» **What is required**: Starting at the top of the listing below, copy each line exactly, stopping after the line that contains "Contact (488, 2190)".

» **The data**:
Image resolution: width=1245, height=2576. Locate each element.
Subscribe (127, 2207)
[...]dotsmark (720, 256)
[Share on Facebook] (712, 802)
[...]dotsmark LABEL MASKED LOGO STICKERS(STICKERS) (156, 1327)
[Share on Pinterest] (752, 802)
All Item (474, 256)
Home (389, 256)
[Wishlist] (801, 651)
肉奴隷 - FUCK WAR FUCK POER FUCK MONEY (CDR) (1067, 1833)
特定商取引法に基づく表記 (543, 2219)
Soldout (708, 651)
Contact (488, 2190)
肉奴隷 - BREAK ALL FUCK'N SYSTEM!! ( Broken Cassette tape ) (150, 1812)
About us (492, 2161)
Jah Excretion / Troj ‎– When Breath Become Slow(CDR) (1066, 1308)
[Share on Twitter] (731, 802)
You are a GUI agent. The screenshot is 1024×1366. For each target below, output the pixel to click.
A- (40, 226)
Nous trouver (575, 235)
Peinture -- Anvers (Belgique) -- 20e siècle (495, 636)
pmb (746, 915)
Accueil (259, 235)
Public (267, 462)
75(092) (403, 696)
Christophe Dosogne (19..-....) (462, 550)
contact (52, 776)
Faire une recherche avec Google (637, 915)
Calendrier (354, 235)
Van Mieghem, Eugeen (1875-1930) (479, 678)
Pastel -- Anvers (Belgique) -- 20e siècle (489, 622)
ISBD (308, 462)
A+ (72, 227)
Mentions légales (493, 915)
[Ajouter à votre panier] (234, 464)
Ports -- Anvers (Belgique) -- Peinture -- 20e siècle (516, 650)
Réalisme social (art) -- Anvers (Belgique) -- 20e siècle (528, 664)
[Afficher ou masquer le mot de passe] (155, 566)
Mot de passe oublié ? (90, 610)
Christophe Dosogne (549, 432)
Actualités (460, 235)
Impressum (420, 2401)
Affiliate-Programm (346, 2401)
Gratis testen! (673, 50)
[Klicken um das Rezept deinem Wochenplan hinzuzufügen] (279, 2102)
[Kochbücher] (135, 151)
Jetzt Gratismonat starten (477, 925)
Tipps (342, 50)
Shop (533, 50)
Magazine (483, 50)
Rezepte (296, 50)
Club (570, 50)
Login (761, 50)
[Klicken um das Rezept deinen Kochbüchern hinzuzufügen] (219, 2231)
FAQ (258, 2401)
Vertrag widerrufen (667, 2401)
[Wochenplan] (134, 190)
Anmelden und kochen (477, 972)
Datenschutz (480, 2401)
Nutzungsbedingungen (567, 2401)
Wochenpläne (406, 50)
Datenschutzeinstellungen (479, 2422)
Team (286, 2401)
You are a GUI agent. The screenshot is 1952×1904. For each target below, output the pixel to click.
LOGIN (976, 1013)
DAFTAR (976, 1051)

» **Answer to this problem**:
Image resolution: width=1245, height=2576. Locate each element.
Subscribe (127, 2207)
[...]dotsmark (720, 256)
[Share on Facebook] (712, 802)
[...]dotsmark LABEL MASKED LOGO STICKERS(STICKERS) (156, 1327)
[Share on Pinterest] (752, 802)
All Item (474, 256)
Home (389, 256)
[Wishlist] (801, 651)
肉奴隷 - FUCK WAR FUCK POER FUCK MONEY (CDR) (1067, 1833)
特定商取引法に基づく表記 (543, 2219)
Soldout (708, 651)
Contact (488, 2190)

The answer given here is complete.